Again one scourge of sound and invention slips into another as The Demagogue takes over, the track almost skipping into ears and psyche before unleashing a cancerous cacophony of sound and intent equally as barbaric and skilfully addictive as offered as the last song, though with again no breath allowed between, it gets outgunned and shone by its successor. Far From Eye, Far From Heart stalks air and listener with a rapacious glint in its creative eye and a doom pungent atmosphere which grudgingly drips onto a melancholy soaked canvas. The harrowing but elegant landscape has its own moment to provoke and inspire the imagination too as the hordes of sonic hostility holds back for a passage of haunting calm before they converge on ears again with arguably more restraint but greater threat.

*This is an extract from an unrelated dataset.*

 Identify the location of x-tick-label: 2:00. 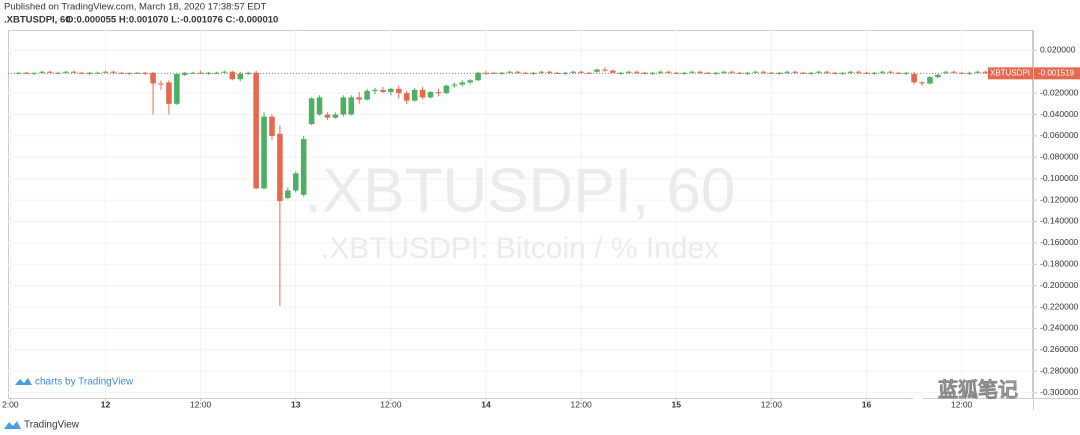
(10, 404).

For once there is a break, a couple of seconds of nothing between songs before the outstanding Loyal Dog brings its predation into view with a punk inspired prowl and cold post punk toning to the melodies dripping from the guitar of Christian. Stefan’s bass is simply carnal in tone and touch, tempering the chilling but inviting embrace initially offered though by half way that too is spilling rancor and insatiable ferocity. The track epitomises the Shitshifter sound, its merciless intensity and creative gall but also the always present adventure of invention and styles woven into the excruciating storms if they are at times overwhelmed by the fury.

Igod is another minute plus tirade of sound and ire, and another violation easy to get addicted to whilst Nothing In Common in similar form and barbarity just pummels existing wounds with its metal framed emotional bedlam and bitter hardcore contempt. The pair forcibly light ears and appetite before the closing ShitShepherd ensures the union of band and listener ends with a lingering trespass physically and emotionally, and arguably the album’s pinnacle, though many tracks have a case to claim that.

Song and album just hit and violate the sweet spot, though obviously Intruders or Shitshifter will not be for everyone, with you can imagine many barely lasting a couple of minutes of torment, but if filth infested hardcore/death metal crossovers or indeed the band’s other projects, though openly different, are for you, then bliss could be in the volatile air.

The self-released Intruders is out now.